Authors: Clay Griffith
The room was deathly quiet but for the scratch of the pencil on the paper and Adele's quickening breath. The words fell into logical place. Finally, she scrawled out the last Arabic word and sat with pencil trembling.
“This is impossible.” Adele studied the sheaf of pages. “There must be a mistake.”
“What is it?” Gareth stood at her shoulder. He spoke Arabic fluently, with several regional accents, but he couldn't read it.
“Vampires.” Adele's voice almost broke.
Gareth relaxed. “Oh. An attack of some sort on the Continent?”
“An attack in London.”
“London?” He looked down in confusion. “I don't understand. There are no vampires in London, in the entire British Isles.”
Shirazi offered Gareth a baleful glare. “Present company excepted.”
Adele gave her commander a warning glance before continuing, “Governor-General Condorcet reports there have been murders by vampires in London, the most recent on several of our soldiers.”
“It must be a mistake.” Gareth waved a dismissive hand and walked to the far wall where ancient weapons of war hung. “I wouldn't be surprised if Cesare's old human soldiers, the Undead Legion, were committing acts designed to look like vampires. They all dreamed of being vampires in any case.”
Adele looked hopeful. “Is that possible?”
Gareth appeared doubtful. “I thought that between your forces and the vengeful populace, the remnants of the Undead Legion had been hunted down. But it's
possible
.”
She threw the paper on the table and slammed her hand down. “Damn it!”

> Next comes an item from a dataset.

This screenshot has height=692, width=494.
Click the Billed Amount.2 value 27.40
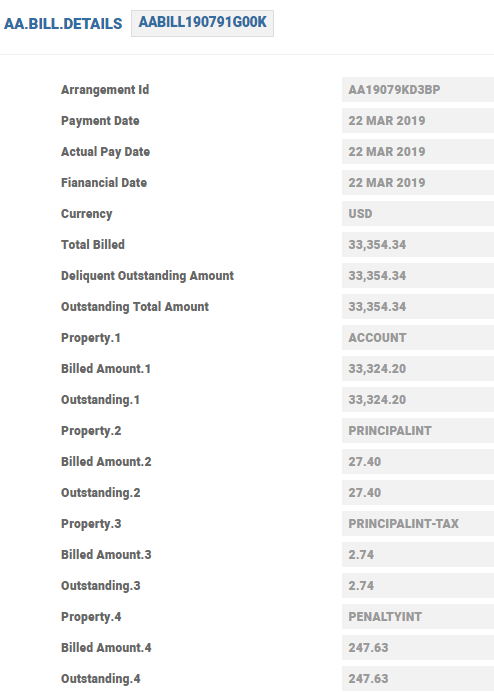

Only Gareth didn't flinch. “Even so, you knew your geomancy might not keep them out forever.”
“But not even a year.” Adele put her head in her hands before realizing Morgana and Shirazi were there. She sat up straight, but her eyes sought out Gareth. “All that torture and death for a few months of freedom.”
Shirazi asked, “Can you not renew it? Whatever it was?”
“No,” replied Gareth sharply. Adele saw the flash of fear in his eyes. He continued, “That's what
you
said.”
She turned slowly from his gaze. “I can no longer touch the rifts here in Britain. It's as if the Earth is scabbed over from the damage I caused that night.”
“And,” Gareth asserted firmly, as if she had missed the more important point, “you said that if you attempted activity of that scale again, it would kill you.”
Shirazi stared at Gareth, clearly suspicious of the vampire lord's emotional outburst about Adele's well-being.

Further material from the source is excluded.